EXERCISE DESCRIPTION → Which lines mention "Given"? Show each one from the listing.

ENTRIES SUPPLIED →
+---+

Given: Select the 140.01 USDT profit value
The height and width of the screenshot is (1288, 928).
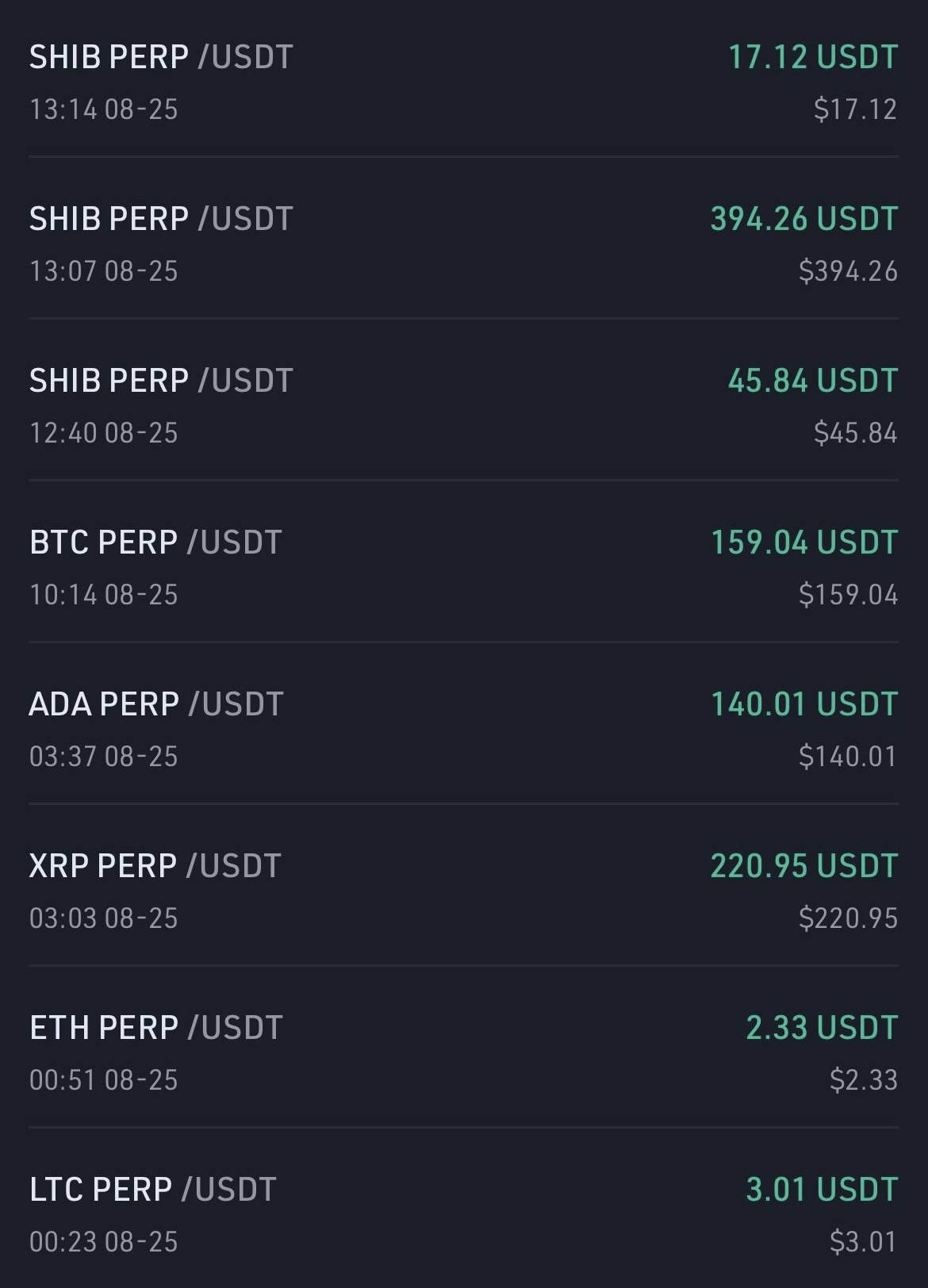Looking at the screenshot, I should tap(803, 705).
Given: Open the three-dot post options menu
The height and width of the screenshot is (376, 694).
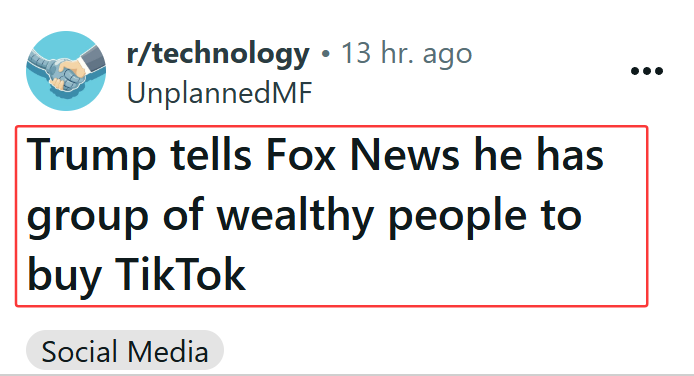Looking at the screenshot, I should [647, 71].
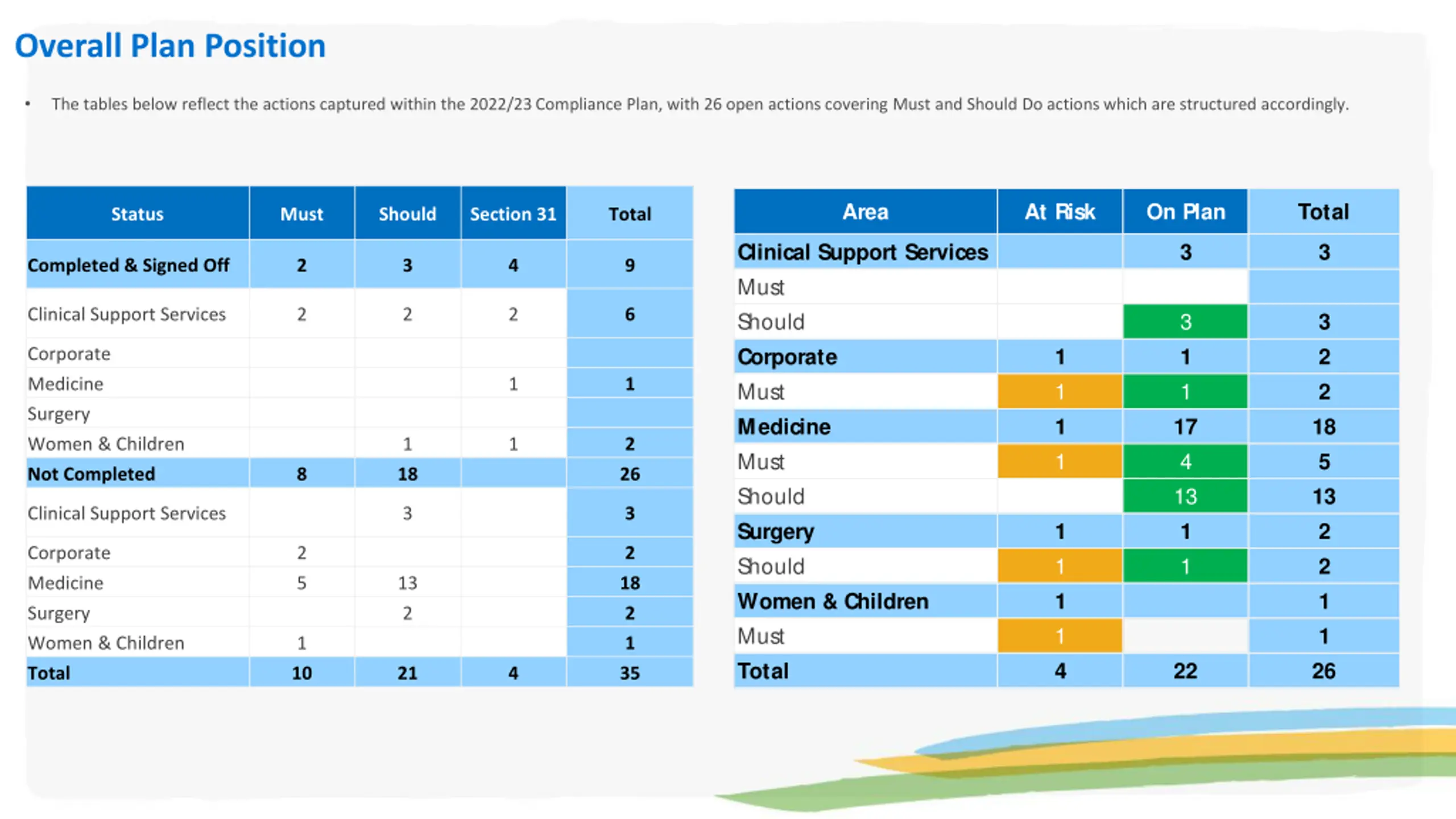Select the At Risk column header
Screen dimensions: 1456x819
coord(1060,212)
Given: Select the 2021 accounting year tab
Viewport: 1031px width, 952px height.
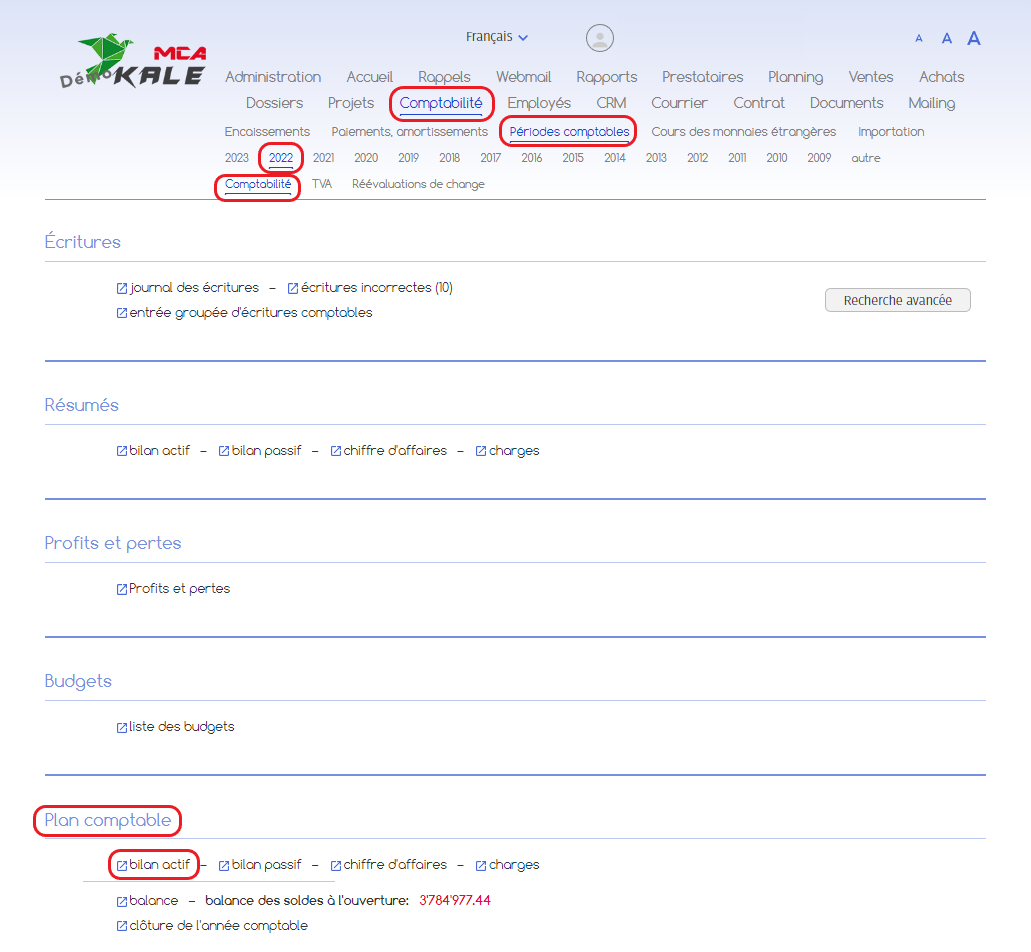Looking at the screenshot, I should (x=323, y=158).
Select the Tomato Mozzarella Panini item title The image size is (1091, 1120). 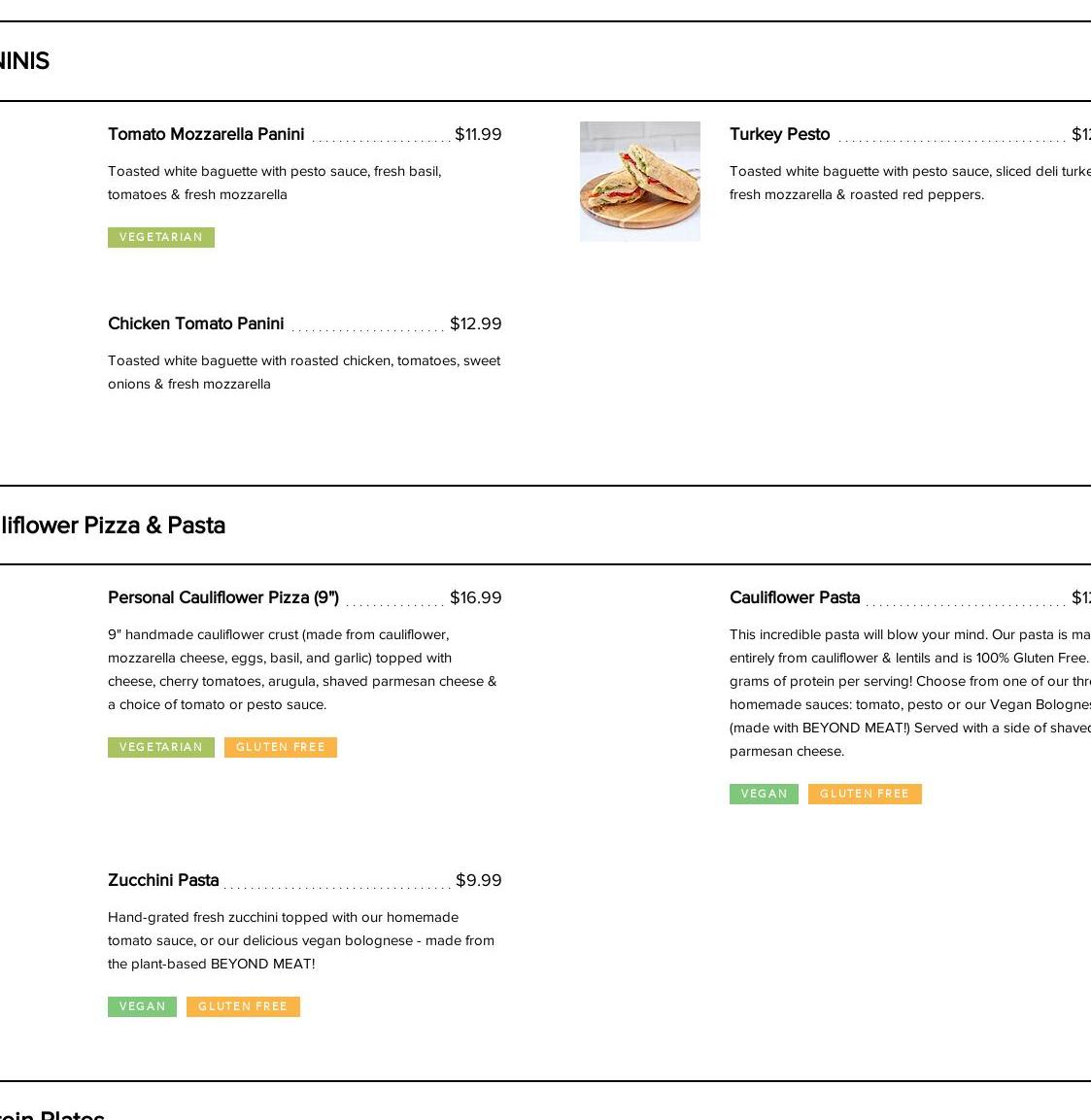click(x=206, y=134)
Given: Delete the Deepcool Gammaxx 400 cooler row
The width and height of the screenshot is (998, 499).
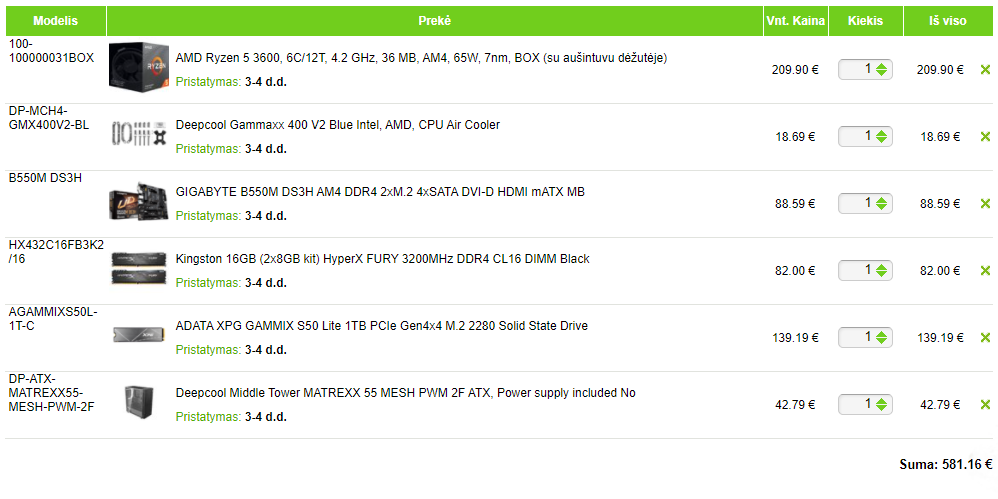Looking at the screenshot, I should tap(985, 137).
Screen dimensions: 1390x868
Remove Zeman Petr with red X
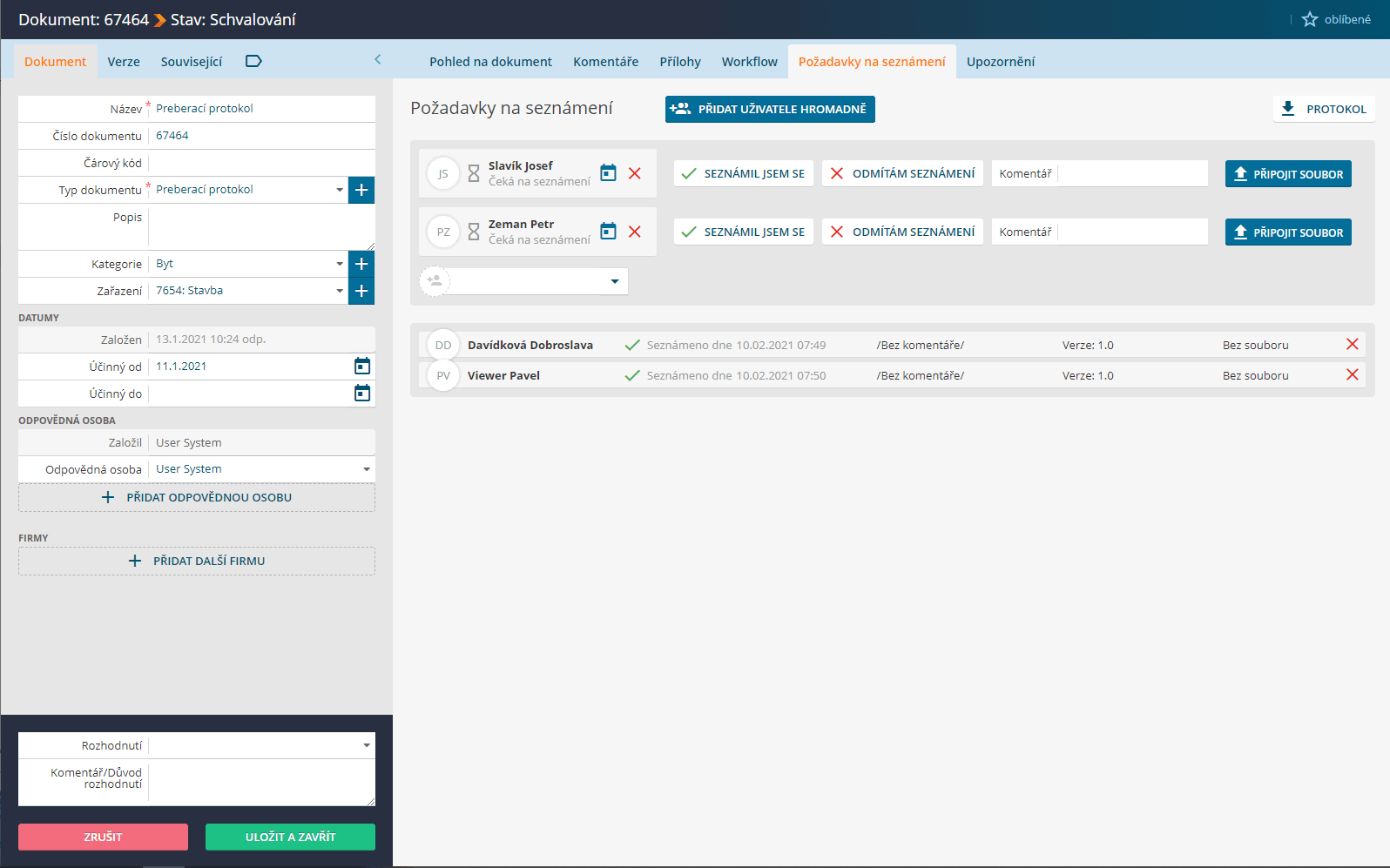pyautogui.click(x=635, y=232)
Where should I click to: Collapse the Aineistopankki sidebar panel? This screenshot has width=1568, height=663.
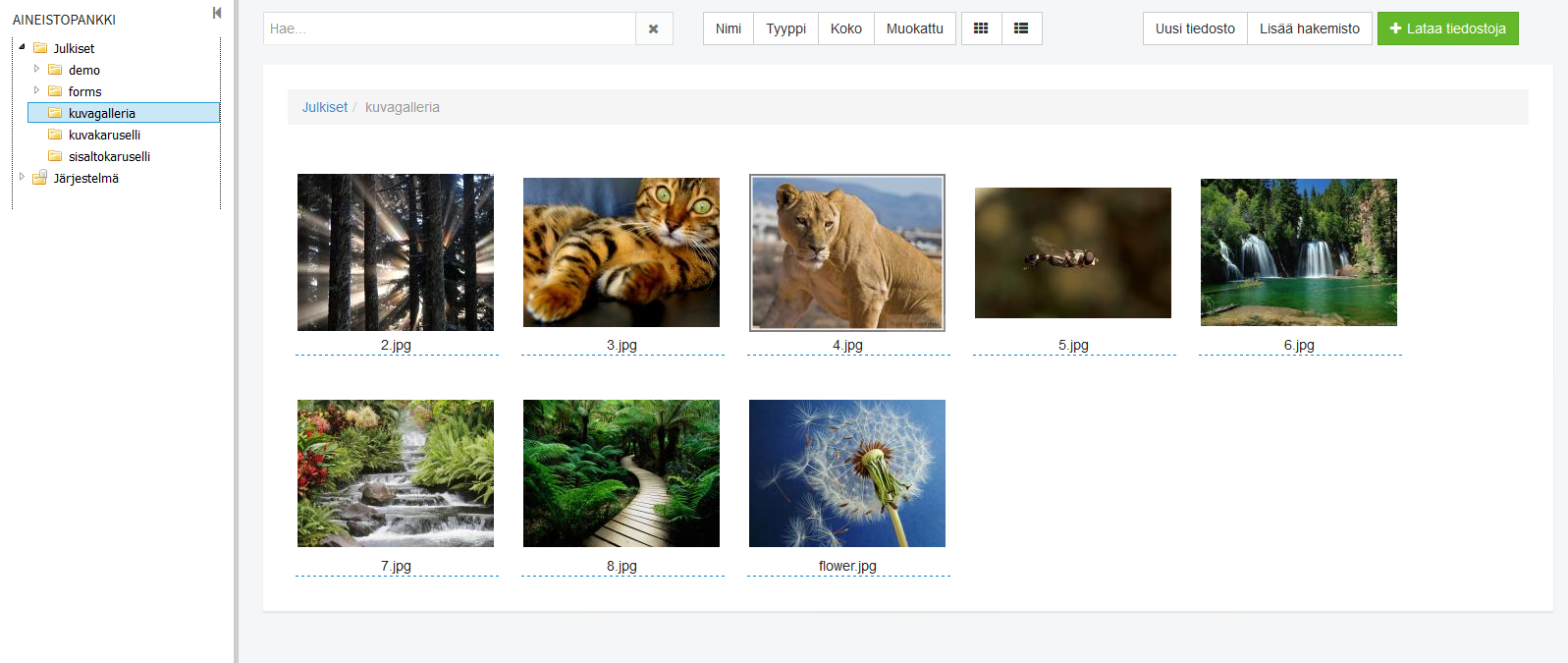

+---+

EXERCISE RESULT →
Given: Select the 140.01 USDT profit value
Given: Open the three-dot post options menu
Given: Select the 2021 accounting year tab
Given: Delete the Deepcool Gammaxx 400 cooler row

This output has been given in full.